Ha cominciato il presidente di Confcommercio Franco Danelli. «Siamo di fronte», ha detto, «ad una situazione del tutto nuova ed inattesa che sta avendo notevoli ripercussioni su tutte le attività ed in particolare sulle imprese del turismo, del commercio e dei servizi da noi rappresentate».
«La Confcommercio, di concerto con le altre associazioni di categoria», ha proseguito il presidente, «ha inviato al governo alcune richieste, fra cui misure di sostegno al reddito per le imprese, estensione della cassa integrazione e del fondo integrazione salariale anche alle micro e piccole imprese, moratoria sui mutui bancari con attivazione del fondo centrale di garanzia, sospensione del pagamento di Irpef, Inps e Inail, agevolazioni sugli affitti con blocco degli sfratti e altre ancora. Si tratta di aiuti che devono arrivare immediatamente se si vuole evitare di perdere per strada tantissime imprese».

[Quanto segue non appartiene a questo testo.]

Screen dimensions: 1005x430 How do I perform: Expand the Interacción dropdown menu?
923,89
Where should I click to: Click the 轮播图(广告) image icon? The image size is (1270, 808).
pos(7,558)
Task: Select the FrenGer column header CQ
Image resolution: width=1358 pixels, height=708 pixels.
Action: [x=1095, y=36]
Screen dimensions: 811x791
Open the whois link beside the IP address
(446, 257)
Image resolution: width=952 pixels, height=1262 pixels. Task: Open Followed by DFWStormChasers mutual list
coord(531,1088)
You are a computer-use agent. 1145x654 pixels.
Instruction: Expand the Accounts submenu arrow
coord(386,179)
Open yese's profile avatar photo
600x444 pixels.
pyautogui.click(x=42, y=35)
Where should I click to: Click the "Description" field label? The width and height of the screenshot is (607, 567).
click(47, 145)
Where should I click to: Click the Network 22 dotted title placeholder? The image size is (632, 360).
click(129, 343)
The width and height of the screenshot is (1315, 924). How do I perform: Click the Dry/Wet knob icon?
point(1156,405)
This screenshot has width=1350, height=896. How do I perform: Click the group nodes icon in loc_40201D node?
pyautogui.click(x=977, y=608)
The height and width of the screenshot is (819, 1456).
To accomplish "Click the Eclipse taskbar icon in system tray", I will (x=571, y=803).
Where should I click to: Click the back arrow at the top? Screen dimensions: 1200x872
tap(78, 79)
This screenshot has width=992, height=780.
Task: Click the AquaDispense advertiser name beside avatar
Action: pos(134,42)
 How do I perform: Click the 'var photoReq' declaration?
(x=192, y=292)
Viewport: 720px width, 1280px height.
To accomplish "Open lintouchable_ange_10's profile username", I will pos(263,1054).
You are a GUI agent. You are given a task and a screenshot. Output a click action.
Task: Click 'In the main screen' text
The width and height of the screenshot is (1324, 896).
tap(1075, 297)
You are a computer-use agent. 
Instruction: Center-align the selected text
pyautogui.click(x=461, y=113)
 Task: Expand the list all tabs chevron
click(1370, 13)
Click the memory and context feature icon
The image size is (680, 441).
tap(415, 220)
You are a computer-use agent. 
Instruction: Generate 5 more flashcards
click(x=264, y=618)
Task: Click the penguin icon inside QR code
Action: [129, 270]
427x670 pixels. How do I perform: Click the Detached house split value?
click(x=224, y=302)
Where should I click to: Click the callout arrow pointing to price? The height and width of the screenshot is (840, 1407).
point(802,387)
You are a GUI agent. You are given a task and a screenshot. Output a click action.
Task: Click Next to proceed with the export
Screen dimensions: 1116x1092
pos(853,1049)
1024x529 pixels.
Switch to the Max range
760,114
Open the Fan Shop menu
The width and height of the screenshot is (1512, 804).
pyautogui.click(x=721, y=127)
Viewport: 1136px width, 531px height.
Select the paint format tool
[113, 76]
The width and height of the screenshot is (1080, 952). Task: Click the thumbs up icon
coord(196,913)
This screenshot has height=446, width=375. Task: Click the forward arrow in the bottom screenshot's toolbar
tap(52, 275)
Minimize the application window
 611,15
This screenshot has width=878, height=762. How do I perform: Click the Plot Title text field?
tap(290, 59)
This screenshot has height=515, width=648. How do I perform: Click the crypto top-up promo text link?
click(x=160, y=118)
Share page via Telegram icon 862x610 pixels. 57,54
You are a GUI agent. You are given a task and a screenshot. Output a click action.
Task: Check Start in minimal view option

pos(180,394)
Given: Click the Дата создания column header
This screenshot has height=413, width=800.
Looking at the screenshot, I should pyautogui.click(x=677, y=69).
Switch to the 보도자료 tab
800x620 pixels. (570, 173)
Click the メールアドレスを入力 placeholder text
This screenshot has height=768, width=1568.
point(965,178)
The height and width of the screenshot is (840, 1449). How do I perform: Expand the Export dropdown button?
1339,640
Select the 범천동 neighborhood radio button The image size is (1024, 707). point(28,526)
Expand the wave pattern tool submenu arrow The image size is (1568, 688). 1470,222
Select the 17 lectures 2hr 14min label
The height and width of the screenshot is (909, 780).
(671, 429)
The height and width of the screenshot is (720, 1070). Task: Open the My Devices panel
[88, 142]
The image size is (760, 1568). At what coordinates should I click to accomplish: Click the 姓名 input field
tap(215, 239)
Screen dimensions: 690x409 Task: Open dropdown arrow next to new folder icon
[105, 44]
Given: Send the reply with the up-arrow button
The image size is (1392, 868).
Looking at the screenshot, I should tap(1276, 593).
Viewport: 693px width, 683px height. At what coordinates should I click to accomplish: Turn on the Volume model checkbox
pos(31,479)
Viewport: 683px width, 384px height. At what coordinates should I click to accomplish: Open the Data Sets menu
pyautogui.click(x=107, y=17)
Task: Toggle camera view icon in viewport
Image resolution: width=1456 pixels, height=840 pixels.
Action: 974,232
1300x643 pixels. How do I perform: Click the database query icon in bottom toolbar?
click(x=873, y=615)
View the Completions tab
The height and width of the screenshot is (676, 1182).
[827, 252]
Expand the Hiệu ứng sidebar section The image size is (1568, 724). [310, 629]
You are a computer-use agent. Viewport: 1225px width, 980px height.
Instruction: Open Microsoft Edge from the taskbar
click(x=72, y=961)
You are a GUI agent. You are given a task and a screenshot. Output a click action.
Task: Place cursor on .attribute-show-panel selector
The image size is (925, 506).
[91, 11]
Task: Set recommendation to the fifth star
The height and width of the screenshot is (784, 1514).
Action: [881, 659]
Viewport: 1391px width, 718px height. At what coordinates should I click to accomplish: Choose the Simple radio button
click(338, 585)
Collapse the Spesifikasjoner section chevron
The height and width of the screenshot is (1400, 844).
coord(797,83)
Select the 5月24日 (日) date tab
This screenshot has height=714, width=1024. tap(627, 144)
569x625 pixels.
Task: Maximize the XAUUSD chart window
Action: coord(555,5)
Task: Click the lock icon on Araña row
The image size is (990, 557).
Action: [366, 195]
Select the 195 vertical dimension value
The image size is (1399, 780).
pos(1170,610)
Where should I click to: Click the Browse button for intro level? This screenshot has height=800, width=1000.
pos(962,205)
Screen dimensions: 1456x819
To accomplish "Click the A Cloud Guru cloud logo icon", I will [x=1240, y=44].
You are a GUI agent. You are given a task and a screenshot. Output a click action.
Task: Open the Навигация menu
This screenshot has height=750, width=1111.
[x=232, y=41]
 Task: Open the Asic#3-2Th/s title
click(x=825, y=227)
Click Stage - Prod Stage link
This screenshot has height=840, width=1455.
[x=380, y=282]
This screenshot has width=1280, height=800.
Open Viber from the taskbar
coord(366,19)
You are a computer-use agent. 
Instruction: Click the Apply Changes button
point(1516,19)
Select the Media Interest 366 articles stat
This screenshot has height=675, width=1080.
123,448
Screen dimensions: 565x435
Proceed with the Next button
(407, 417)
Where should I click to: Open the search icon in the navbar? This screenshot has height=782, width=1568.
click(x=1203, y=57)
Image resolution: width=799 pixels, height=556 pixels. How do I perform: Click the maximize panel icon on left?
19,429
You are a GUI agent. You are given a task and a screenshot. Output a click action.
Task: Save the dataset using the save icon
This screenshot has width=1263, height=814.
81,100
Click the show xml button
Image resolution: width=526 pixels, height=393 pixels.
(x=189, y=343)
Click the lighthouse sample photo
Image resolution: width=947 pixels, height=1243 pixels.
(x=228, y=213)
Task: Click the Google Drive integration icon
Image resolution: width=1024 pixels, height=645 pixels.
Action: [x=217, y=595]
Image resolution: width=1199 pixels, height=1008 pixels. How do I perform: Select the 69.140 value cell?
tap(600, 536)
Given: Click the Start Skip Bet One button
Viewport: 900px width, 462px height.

«Ma occorre agire anche a livello locale», ha affermato, «cancellando da subito per il 2020 con il supporto governativo, ad iniziare dal primo semestre, le tasse e tributi locali, a partire da Tari, Cosap e Imu».
La stessa richiesta all’amministrazione comunale è partita dai consiglieri del centrosinistra Marinella Sclocco, Stefania Catalano, Giacomo Cuzzi, Piero Giampietro, Francesco Pagnanelli, Giovanni Di Iacovo e Mirko Frattarelli. «La situazione economica delle famiglie pescaresi si sta facendo complessa e pericolosa a causa dell’emergenza coronavirus», hanno avvertito, «la giunta comunale valuti la sospensione del pagamento delle rate del 31 marzo dei tributi locali». «Le difficoltà», hanno sottolineato i consiglieri, «riguardano le imprese e i privati cittadini, perché il blocco economico sta condizionando la stabilità di migliaia di posti di lavoro. Ecco perché crediamo che il Comune possa intervenire autonomamente per far slittare le scadenze previste fra qualche giorno. Anche per la chiusura delle scuole, le famiglie stanno affrontando spese impreviste in una situazione di incertezza crescente: chiediamo un gesto di vicinanza a loro».